With the five-week campaign almost at the halfway mark, both major parties are attempting to win over undecided voters by playing to their strengths. Over the weekend, Labor leader Bill Shorten promised to spend an extra A$4 billion to subsidise childcare if he becomes prime minister, while Morrison pledged to freeze Australia's refugee intake for the next three years in an attempt to remind voters of his Government's commitment to border security.
While some Labor policies such as tougher action on climate change have resonated with a majority of voters, Morrison has attacked Shorten's push to redistribute wealth. The Prime Minister cited Labor's plan to axe some tax perks in a bid to tackle generational inequality as proof that the Labor leader, as a former unionist, can't be trusted to manage the economy.

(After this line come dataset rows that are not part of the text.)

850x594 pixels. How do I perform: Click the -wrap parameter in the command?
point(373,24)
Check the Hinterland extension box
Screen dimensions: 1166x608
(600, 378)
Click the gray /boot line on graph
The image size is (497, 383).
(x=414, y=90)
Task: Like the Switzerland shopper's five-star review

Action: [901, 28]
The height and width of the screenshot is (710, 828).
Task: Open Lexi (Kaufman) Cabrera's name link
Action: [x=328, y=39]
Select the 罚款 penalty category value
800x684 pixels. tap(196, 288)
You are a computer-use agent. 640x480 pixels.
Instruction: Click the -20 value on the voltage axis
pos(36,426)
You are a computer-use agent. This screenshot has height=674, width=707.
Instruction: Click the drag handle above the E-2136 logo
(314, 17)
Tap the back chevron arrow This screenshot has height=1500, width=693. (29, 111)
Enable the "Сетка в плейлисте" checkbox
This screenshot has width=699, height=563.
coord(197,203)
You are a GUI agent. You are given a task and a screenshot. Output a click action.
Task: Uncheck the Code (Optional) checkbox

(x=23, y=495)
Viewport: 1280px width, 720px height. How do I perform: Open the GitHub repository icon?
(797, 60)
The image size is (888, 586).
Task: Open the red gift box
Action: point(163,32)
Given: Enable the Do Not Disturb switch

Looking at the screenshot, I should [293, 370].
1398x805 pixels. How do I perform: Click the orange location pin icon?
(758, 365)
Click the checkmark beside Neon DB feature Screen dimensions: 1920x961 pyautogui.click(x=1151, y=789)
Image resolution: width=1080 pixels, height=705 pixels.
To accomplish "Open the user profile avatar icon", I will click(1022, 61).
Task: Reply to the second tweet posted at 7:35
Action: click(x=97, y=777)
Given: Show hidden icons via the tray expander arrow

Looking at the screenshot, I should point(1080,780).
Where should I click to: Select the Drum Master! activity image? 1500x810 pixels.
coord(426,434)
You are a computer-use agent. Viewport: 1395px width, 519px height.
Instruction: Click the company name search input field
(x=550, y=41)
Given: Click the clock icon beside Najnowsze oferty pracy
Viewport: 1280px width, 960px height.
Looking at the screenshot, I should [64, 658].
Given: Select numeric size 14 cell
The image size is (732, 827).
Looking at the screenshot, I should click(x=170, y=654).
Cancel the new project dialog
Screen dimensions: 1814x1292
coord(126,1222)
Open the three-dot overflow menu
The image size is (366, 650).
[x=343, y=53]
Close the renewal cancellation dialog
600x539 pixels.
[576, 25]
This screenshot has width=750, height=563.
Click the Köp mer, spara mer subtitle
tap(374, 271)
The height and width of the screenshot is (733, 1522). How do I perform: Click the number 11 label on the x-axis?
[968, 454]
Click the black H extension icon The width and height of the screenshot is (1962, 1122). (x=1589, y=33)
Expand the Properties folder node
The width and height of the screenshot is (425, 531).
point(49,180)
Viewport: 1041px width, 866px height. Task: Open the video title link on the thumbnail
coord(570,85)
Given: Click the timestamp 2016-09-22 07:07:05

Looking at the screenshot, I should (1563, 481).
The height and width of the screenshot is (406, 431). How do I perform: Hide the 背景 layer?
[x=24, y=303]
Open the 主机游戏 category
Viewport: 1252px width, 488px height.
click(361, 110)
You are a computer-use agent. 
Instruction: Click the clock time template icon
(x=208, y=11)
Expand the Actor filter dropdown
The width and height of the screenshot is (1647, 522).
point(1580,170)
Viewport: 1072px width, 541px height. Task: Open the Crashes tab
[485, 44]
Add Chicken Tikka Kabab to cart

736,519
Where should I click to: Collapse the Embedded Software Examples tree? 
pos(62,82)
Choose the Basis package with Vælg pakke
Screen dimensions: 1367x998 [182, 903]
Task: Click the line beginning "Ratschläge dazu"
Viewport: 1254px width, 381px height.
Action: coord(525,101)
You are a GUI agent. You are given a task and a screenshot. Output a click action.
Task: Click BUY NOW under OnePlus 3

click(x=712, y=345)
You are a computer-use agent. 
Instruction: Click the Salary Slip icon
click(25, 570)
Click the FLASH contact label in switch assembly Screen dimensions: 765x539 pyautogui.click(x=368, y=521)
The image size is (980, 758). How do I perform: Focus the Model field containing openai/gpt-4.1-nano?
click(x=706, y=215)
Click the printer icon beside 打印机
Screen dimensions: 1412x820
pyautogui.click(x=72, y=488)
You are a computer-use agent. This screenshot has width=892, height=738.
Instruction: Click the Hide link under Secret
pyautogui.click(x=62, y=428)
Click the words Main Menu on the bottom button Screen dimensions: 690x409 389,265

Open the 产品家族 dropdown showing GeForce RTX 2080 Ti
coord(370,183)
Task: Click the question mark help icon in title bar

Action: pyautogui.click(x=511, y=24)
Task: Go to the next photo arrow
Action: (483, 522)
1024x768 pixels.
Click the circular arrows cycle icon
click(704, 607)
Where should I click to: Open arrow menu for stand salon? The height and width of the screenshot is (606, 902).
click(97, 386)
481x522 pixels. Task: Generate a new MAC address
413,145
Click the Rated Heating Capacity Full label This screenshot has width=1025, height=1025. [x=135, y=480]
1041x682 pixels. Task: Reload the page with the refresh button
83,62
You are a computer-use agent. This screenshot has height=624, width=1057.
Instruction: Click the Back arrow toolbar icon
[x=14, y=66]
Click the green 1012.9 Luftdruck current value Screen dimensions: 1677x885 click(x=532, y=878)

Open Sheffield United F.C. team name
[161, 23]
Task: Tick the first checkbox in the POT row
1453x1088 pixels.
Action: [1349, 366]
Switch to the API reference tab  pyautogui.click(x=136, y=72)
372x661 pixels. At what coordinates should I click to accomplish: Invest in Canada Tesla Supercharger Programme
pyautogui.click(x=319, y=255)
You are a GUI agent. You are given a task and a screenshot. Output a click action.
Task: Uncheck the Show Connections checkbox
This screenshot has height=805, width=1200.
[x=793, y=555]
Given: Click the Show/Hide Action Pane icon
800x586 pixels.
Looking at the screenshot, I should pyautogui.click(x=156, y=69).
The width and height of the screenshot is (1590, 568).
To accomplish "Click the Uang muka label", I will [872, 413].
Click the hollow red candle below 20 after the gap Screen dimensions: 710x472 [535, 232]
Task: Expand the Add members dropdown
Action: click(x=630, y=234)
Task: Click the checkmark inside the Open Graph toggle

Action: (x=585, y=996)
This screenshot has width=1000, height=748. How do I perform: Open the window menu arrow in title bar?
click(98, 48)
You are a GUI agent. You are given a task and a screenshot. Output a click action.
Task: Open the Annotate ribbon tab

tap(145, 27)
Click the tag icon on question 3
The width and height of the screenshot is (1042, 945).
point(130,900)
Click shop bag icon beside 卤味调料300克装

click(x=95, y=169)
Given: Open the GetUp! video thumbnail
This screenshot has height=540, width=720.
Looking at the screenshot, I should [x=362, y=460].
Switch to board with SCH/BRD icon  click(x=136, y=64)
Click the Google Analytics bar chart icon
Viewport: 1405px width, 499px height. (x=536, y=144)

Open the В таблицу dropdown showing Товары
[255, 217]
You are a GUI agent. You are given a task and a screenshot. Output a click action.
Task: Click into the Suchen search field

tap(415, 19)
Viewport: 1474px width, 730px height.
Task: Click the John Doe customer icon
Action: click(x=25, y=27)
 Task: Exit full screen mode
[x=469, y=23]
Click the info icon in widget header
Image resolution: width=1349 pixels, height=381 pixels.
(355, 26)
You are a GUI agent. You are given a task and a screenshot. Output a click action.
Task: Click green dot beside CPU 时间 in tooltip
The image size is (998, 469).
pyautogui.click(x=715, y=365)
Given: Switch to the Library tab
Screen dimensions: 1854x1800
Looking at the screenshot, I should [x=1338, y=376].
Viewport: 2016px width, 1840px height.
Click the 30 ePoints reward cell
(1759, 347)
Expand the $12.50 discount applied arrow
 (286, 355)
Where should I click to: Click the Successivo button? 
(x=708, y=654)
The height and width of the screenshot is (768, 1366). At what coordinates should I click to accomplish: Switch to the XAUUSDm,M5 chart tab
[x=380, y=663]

Morrison is vowing to implement a swath of income-tax cuts should his coalition win a third term, and has emphasised its reputation for providing sound economic management. Still, he's vulnerable to opposition attacks over stagnant wages and inflation, which could trigger the central bank to cut interest rates to a record low as early as next week.
"All the talk of months ago that Bill Shorten would go on a coronation tour during this campaign - which he seemed to go along with - I think we are seeing something quite different," Morrison told reporters in Perth. The opinion poll will remind "Australians of just how close this election, ultimately, has become, as we get closer and closer to polling day," he said.
The Newspoll, conducted on April 26-28 among 2136 voters, has a margin of error of 2.3 percentage points. The two-party preferred measure uses analysis from previous elections to calculate which major parties will benefit from Australia's complicated system of preference voting.
Still, the poll wasn't all good news for Morrison.
His coalition declined as the first choice of voters to 38 per cent, just 1 point above Labor's 37 per cent, as primary support for both major parties fell. The biggest beneficiary has been mining magnate Clive Palmer's United Australia Party, which surged to 5 per cent from 2 per cent earlier this month amid a multi-million dollar advertising spree.
Palmer is self-funding a campaign that has seen hundreds of yellow "Make Australia Great" billboards pop up across the country. With a thin policy agenda that includes cutting taxes and doing more to tap mineral wealth, he cut a deal with Morrison that may see his party receive more support from Coalition voters.
"If Clive Palmer gets into the Senate, I blame Scott Morrison," Shorten told reporters in Perth, without addressing his party's decline. "The only way that bloke can be on electoral life support is because the Liberal and National Party are putting him there. This is turning Australian politics into a joke."
Morrison, a former media executive, still leads as the preferred prime minister, with 45 per cent compared with Shorten's 37 per cent. That lead is narrower than two weeks ago, when he lead by 11 percentage points.
"By making up ground on Shorten on the campaign trail, Morrison may feel that's he's got his opponent's measure," Manning said. "With both sides' policy agendas now on the table, it will be interesting whether they resort to negative attacks on each other to score points as the campaign enters its final weeks."